Se i trend sono cambiati, come raccontano le ultime indagini, anche le imprese hanno modificato i loro orizzonti, puntando su quanto può differenziarle e renderle riconoscibili. Più volte si è detto che il Made in Italy è un brand intangibile, vincente e inimitabile: se ad esso si aggiungono altre leve, come l’innovazione e la sostenibilità, ne escono prodotti e servizi in grado di mantenere quote di mercato. Sono queste le carte che anche l’artigianato vicentino può giocarsi.
Gli ultimi dati elaborati dall’Ufficio Studi di Confartigianato, su dati Istat, rilevano che negli ultimi 12 mesi aggiornati allo scorso giugno (cioè luglio 2024-giugno 2025) le esportazioni manifatturiere vicentine ammontano a 22.224 milioni di euro. Nei primi sei mesi del 2025 l’export è calato così del -1,6% rispetto allo stesso periodo del 2024, un calo che resta in linea con il -1,5% registrato nel 2024. È una questione che riguarda tutti i settori, e che certamente impatta di più su alcuni comparti storicamente forti anche all’estero, come Oreficeria e Meccanica, ma che nessuna azienda può più ignorare. Come reagire? Le contromisure non ci mancano.
Flessibilità, resilienza, intelligenza nel ricercare le opportunità, creatività nell’innovare prodotti e servizi, stanno da sempre nella “cassetta degli attrezzi” di ogni artigiano anche perché, a pensarci bene, di fasi “tranquille” sui mercati non ce ne sono mai state, di crisi invece sì, e tante. Quello dell’imprenditore non è mai stato un mestiere facile, e lo sanno bene anche le tante donne e i tanti giovani che hanno affrontato e stanno percorrendo il sentiero del “mettersi in proprio”. Però, attenzione: oggi in provincia di Vicenza operano quasi 23mila imprese artigiane, che danno lavoro a oltre 60mila addetti. Sono cifre assai eloquenti, proprio perché testimoniano quanto e come questo settore fondamentale dell’economia abbia saputo resistere, anche nell’ultimo decennio, a tanti scossoni che parevano minacciarne l’esistenza stessa. E invece no: nella nostra terra, così come nel Veneto e nell’Italia intera, esiste una vocazione al “fare” che è patrimonio collettivo, e che anche nel “disordine” mondiale rappresenta una “normalità” in grado di evolversi continuamente.

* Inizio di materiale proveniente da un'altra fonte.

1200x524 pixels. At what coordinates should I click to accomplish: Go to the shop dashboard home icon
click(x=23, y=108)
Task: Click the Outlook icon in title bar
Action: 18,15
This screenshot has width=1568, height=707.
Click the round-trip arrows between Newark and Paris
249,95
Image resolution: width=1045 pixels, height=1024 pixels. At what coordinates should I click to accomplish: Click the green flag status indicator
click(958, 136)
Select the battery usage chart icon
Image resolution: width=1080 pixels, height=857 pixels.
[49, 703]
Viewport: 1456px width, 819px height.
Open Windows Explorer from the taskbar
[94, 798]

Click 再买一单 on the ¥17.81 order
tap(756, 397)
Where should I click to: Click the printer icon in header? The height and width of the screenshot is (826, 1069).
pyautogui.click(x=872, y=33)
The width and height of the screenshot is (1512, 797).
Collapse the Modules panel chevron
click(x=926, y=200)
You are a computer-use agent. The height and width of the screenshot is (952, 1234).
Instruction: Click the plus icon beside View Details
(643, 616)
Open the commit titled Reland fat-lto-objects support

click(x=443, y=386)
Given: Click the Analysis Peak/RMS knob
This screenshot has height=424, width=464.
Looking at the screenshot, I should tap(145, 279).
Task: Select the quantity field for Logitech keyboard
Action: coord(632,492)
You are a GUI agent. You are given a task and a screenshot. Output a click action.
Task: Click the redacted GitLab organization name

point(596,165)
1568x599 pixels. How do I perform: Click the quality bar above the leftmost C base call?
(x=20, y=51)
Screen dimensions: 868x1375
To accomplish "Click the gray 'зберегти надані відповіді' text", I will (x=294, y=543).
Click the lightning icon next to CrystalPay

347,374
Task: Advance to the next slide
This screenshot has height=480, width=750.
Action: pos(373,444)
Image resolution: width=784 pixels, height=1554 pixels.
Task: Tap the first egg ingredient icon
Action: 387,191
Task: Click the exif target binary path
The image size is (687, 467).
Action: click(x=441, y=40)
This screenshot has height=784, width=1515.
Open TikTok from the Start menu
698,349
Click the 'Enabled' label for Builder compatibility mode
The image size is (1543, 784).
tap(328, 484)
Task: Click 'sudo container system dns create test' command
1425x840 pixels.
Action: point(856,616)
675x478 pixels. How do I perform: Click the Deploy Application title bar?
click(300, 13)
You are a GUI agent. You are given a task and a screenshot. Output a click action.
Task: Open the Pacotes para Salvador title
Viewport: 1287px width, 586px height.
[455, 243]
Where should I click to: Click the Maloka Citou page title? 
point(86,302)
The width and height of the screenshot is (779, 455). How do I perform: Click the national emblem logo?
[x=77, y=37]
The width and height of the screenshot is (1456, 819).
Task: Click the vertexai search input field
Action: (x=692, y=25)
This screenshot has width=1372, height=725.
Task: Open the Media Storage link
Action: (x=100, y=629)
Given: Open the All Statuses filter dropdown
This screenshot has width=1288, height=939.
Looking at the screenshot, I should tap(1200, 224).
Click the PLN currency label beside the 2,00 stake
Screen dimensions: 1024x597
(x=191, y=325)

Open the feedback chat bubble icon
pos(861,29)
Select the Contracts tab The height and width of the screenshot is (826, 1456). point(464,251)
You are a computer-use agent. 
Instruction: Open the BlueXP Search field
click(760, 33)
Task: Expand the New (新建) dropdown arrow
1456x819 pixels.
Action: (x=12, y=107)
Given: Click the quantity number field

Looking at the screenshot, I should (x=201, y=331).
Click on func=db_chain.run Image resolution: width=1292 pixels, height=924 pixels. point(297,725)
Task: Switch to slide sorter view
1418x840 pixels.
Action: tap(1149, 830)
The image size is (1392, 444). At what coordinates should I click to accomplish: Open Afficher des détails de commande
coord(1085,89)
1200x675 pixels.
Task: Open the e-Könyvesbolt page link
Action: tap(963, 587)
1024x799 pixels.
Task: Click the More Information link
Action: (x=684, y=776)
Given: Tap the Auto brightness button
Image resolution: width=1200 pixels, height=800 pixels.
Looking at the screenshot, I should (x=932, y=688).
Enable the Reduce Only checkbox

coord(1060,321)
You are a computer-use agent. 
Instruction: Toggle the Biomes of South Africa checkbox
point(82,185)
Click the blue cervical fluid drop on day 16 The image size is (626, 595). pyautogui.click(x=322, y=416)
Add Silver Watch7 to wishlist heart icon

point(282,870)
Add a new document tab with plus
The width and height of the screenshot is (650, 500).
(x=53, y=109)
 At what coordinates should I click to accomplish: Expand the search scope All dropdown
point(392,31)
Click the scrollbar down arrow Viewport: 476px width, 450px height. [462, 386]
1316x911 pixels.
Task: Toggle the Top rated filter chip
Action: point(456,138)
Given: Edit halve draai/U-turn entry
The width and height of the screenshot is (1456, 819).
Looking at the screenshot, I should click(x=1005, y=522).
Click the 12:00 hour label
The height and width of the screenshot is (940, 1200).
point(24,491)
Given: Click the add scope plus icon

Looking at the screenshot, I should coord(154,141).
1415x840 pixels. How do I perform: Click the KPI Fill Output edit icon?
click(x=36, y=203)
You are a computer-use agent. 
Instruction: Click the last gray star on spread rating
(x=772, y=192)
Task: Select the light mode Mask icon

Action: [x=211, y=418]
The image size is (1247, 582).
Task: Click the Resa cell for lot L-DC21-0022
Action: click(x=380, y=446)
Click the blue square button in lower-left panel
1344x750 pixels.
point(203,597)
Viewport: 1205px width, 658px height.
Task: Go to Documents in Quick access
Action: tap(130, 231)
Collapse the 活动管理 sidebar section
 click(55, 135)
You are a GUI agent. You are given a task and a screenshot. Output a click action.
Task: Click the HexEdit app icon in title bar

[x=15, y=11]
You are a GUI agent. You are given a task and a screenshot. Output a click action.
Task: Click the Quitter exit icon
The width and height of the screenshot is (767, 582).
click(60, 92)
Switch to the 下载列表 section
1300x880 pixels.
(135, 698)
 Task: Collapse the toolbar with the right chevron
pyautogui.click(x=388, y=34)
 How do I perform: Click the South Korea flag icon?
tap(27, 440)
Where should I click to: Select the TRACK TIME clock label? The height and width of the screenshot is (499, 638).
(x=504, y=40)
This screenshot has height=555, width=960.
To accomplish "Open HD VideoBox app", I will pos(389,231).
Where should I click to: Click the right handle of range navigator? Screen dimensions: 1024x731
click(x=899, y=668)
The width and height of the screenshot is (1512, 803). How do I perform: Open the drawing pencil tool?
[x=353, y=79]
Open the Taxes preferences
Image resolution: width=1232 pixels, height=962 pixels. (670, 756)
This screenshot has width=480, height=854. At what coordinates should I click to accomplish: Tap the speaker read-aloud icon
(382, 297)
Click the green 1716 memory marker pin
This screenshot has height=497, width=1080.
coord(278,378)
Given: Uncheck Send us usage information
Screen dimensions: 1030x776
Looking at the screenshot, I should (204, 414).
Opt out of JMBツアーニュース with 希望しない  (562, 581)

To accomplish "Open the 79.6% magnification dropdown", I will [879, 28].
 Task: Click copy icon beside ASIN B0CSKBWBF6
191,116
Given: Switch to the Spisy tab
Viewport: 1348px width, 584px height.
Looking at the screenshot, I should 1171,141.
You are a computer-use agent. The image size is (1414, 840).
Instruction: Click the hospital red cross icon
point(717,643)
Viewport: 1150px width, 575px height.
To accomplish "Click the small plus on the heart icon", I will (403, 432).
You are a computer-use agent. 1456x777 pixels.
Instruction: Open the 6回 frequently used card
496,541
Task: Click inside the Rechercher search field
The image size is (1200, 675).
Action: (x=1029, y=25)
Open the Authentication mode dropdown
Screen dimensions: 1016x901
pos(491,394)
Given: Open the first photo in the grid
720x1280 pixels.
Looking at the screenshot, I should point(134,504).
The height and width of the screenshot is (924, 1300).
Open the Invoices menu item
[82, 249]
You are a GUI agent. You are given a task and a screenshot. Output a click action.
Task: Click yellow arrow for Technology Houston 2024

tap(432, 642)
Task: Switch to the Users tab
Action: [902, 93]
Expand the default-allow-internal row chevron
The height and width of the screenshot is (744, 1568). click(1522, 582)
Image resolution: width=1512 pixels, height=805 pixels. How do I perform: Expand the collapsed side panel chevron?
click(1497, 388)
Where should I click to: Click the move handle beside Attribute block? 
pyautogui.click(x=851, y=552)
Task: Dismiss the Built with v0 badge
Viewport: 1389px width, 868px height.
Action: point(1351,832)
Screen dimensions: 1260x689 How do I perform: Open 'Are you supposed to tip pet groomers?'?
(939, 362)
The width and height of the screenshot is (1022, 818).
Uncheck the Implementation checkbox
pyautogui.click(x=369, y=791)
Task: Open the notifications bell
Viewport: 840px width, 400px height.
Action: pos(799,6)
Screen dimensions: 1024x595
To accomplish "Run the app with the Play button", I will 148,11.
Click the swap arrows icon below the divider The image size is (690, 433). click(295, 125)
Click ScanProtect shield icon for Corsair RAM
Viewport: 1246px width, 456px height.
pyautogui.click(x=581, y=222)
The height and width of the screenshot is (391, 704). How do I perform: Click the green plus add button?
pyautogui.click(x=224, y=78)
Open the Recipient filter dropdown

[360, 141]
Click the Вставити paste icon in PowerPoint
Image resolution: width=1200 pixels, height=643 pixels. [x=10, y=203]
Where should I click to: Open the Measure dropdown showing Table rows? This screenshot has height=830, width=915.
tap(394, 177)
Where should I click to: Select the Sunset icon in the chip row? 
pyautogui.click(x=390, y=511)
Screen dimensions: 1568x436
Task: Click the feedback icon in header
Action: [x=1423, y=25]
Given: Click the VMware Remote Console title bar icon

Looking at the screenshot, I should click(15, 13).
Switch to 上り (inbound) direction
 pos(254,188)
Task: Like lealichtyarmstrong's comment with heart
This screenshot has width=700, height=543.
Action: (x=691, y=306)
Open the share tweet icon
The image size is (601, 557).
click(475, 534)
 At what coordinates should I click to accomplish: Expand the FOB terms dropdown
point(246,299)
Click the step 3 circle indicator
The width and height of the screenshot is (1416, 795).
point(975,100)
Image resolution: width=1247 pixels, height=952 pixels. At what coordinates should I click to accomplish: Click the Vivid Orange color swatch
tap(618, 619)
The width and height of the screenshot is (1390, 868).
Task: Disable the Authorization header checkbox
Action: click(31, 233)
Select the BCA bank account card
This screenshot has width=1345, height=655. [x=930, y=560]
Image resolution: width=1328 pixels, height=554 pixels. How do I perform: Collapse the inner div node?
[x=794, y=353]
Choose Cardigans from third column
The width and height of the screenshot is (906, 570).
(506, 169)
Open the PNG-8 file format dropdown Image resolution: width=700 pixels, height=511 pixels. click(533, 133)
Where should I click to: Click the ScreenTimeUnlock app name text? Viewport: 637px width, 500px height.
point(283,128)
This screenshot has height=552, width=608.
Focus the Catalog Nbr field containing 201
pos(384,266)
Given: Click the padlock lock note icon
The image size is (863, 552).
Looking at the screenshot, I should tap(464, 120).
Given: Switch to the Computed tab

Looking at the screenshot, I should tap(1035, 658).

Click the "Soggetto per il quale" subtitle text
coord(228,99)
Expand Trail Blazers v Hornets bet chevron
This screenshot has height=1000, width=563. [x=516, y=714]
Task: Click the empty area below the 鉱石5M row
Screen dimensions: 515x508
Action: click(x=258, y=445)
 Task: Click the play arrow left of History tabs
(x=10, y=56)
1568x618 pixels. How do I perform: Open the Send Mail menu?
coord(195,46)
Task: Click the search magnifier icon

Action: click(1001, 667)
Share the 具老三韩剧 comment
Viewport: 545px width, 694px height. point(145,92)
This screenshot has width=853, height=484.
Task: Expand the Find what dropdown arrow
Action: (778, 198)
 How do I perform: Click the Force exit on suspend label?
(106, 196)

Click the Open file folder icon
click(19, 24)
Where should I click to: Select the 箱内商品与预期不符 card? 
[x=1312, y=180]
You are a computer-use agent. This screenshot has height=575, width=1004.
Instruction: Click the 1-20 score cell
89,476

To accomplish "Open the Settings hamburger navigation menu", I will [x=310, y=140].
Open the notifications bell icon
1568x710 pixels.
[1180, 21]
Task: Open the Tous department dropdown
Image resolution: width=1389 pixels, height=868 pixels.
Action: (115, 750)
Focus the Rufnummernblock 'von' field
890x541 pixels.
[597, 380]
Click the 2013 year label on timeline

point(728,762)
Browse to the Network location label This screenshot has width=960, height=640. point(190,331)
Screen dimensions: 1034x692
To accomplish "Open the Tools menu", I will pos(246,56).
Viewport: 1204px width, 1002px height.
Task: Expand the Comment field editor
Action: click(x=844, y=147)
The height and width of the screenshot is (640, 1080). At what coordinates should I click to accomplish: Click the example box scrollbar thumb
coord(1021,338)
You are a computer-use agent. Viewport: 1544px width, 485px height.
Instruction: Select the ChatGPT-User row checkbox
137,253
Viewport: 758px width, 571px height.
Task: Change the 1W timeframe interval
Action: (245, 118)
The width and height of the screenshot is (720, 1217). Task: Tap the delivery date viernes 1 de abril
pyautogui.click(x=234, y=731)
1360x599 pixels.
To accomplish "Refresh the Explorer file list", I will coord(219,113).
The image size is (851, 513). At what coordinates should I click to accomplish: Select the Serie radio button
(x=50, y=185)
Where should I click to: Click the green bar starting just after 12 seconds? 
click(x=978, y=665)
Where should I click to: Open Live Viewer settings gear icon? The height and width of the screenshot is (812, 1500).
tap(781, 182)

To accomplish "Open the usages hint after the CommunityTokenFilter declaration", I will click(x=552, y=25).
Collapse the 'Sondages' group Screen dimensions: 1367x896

Certo, dare consigli e suggerimenti a effetto sicuro non è facile, troppi e troppo veloci sono i cambiamenti che si cerca di interpretare nel presente per capire almeno l’immediato futuro. Ma una certezza c’è: il valore storico e dinamico del nostro sistema economico. Insomma: ripartiamo da noi stessi, da quelle che sono le nostre caratteristiche e da come abbiamo sempre saputo sfruttarle.
E, a proposito di futuro, occhi puntati sempre sui giovani, che vanno motivati e stimolati a comprendere che il tessuto produttivo del Paese, e quindi la sua ricchezza e il suo benessere, passa anche attraverso il loro contributo. Se da un lato le imprese devono capirne le mutate esigenze e fornire buoni motivi per cui entrare in azienda e rimanerci, dal canto loro le nuove generazioni devono crescere nella consapevolezza che possono trovare un futuro anche rimanendo in Italia, a patto di mettersi in gioco, impegnarsi, contribuire alla crescita con il loro entusiasmo. È anche una questione di responsabilità reciproca tra vecchie e nuove generazioni, perché il rischio è un impoverimento tanto delle une che delle altre.
Quello che di certo può fare in questo momento Confartigianato è restare in ascolto, capire quali sono le mutate e mutevoli esigenze delle imprese, quali i temi che le preoccupano, cercando di offrire supporto operativo e chiavi di lettura di questo disordine che diventa normalità.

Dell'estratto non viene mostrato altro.